MORNING VIEW: Crosswinds hit metals prices with trade optimism buffeted by poor manufacturing data

The outcome of the Group of 20 (G20) summit in Japan that was held on June 28-29, saw the United States and China agree to resume trade talks, which has boosted optimism for a trade deal.

This has given most non-haven markets a lift, this despite further weakness in manufacturing purchasing managers’ index (PMI) data.

  • China’s Caixin manufacturing PMI dropped to 49.4 from 50.2, Japan’s manufacturing PMI fell to 49.3 from 49.5
  • China’s CSI 300 index was up by 2.88% and Europe’s Euro Stoxx 50 was up by 1.11%
  • Haven demand has fallen with the spot gold price trading at $1,385.59 per oz, down from June 28’s high of $1,424.63 per oz

Base metals

The London Metal Exchange three-month base metals prices were broadly stronger this morning, up by an average of 0.4% as at 8.00am London time. Nickel was the exception with a drop of 0.9% to $12,560 per tonne. Tin and lead were up by 0.3% and copper and aluminium were by 0.9%.

In China, base metals prices on the Shanghai Futures Exchange were mixed; the August nickel contract led on the downside with a 2% fall, September tin was off by 0.9% and August aluminium was down by 0.6%, while the August lead contract was up by 1.4%, August zinc was unchanged and August copper was up by 0.8% at 47,370 yuan ($6,921) per tonne.
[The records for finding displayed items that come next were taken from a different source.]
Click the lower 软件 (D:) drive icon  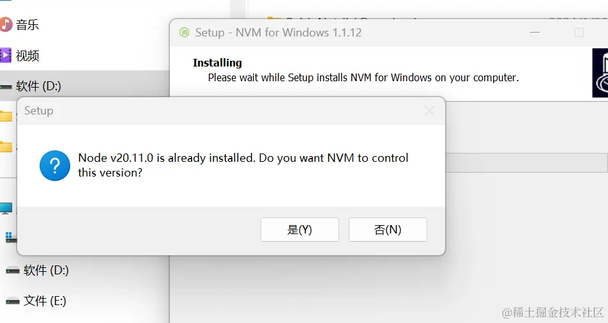tap(13, 271)
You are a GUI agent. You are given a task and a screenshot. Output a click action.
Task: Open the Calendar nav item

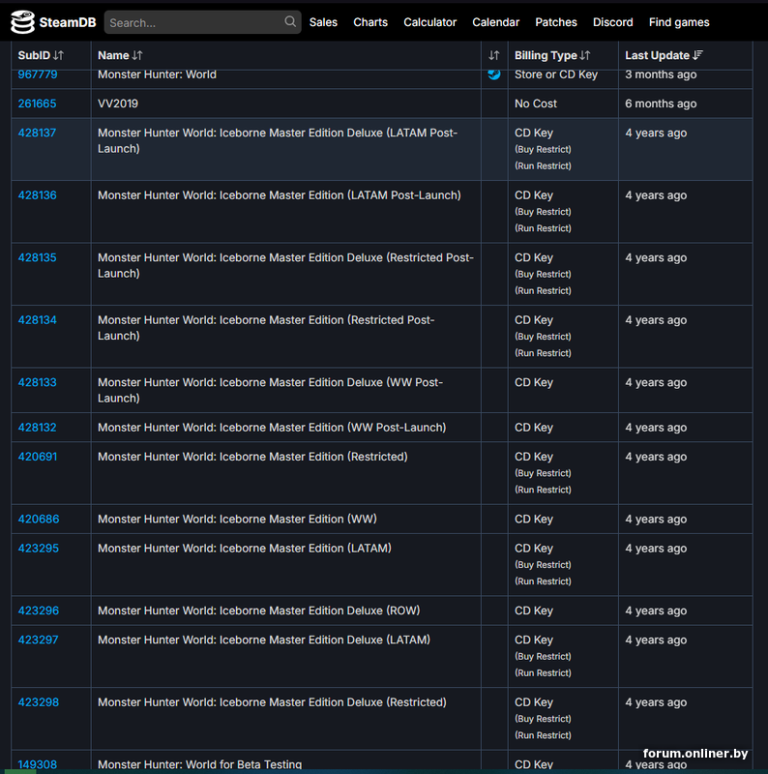[x=495, y=22]
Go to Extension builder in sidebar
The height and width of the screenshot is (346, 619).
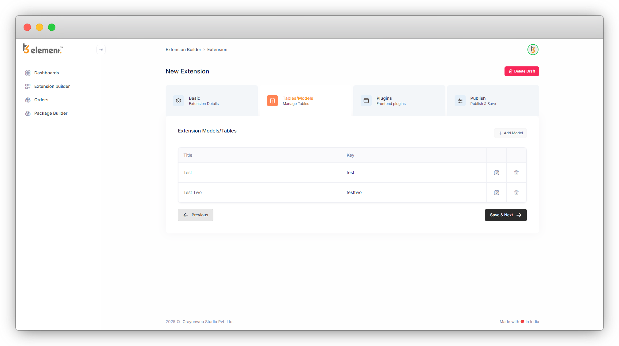tap(52, 86)
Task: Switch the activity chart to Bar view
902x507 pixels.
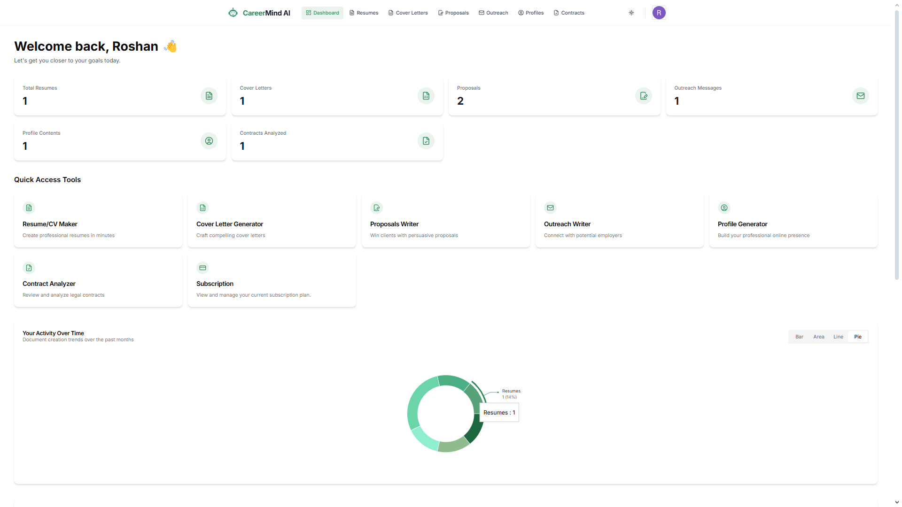Action: 799,337
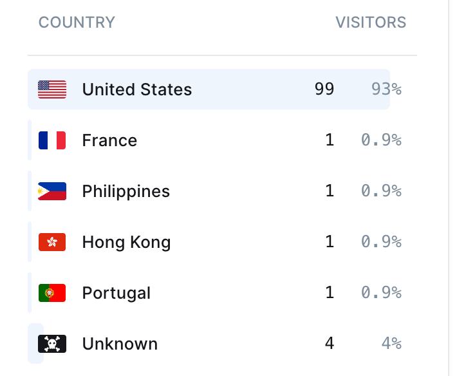The image size is (457, 376).
Task: Click Portugal's 0.9% visitor percentage
Action: pyautogui.click(x=381, y=293)
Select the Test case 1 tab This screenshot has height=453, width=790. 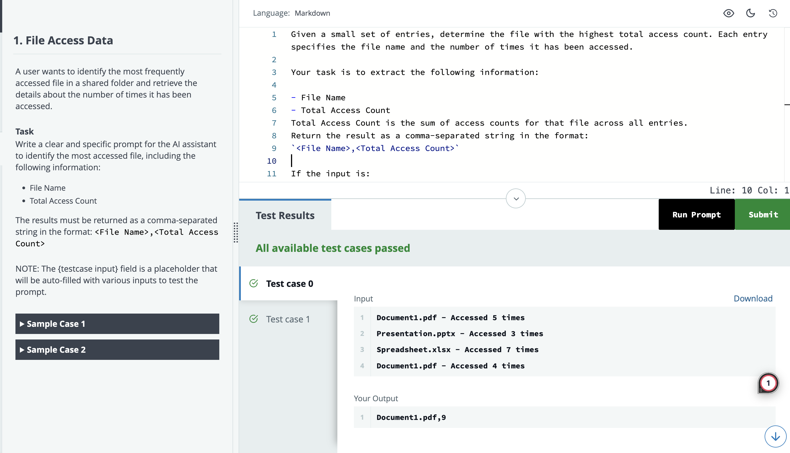point(288,319)
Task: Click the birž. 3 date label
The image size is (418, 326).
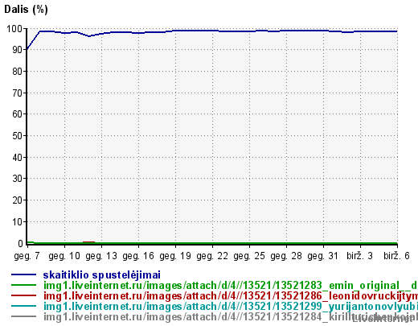Action: click(x=359, y=256)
Spot copper prices in Changjiang were up by 0.6% at 47,170-47,290 yuan per tonne and the LME/Shanghai copper arbitrage ratio was weaker at 7.82, down from 7.91 at a similar time on June 28.

Precious metals
Gold and silver have reacted negatively to the resumption of US-China trade talks; spot gold prices at $1,385.59 per oz, are now down 3.7% from the recent peak at $1,438.80 from June 25. Silver prices are down by 0.5% at $15.205 per oz and the gold/silver ratio has dropped to 91 from June 28’s peak of 92.96.

Platinum and palladium are consolidating recent gains and were recently quoted unchanged at $833.40 per oz and $1,537.60 per oz respectively.

The December gold contract on the SHFE was down by 2.8%, while the December silver contract slid by 1.2%.

Wider markets
The spot Brent crude oil price remains well supported and was recently quoted at $66.61 per barrel, compared with $66.12 per barrel at a similar time on June 28.

The yield on benchmark US 10-year treasuries continues to hover above the 2% mark and was recently at 2.0281%, up from 2.0213% at a similar time on June 28. But the German 10-year bund yield still trades in negative territory and was last seen at -0.3254%.

Equities in Asia have been upbeat on Monday, with the ASX, Nikkei and the CSI 300 up by 0.44%, 2.13% and 2.88% respectively. The Hang Seng was closed.

The dollar index is rebounding and was recently quoted at 96.52, this after a low last week of 95.84. The rebound has weighed on other major currencies: euro (1.1325), sterling (1.2660), the yen (108.30) and the Australian dollar (0.6998).

The yuan has strengthened and was recently quoted at 6.8438.

Key data

In addition to the data already mentioned, there has been further manufacturing PMI releases from Spain (47.9), Italy (48.4), France (51.9), Germany (45) and EU (47.6). Later there is PMI data out in the United Kingdom and US. In addition, there is unemployment data out in Germany, Italy and European Union. There is money supply data out of Europe and the UK, data on US construction spending and there is also an Organization of Petroleum Exporting Countries (OPEC) meeting.

Today’s key themes and views
Copper gapped higher on US-China trade optimism, but most of the other metals are already giving back earlier gains. The generally poor PMI data highlights that the trade dispute continues to put downward pressure on economic activity and that is diluting the optimism that a trade deal will eventually provide stimulus. Given a trade deal could still be a long way away, markets may well struggle on the upside.

With the strong gains in gold in June driven by tensions in the Middle East and general weakness in economic data, it is not surprising that optimism for a trade deal has prompted some profit-taking. Key now will be how the market handles this pullback. If it is short-lived then that will suggest investors are still nervous about the big economic and financial market pictures.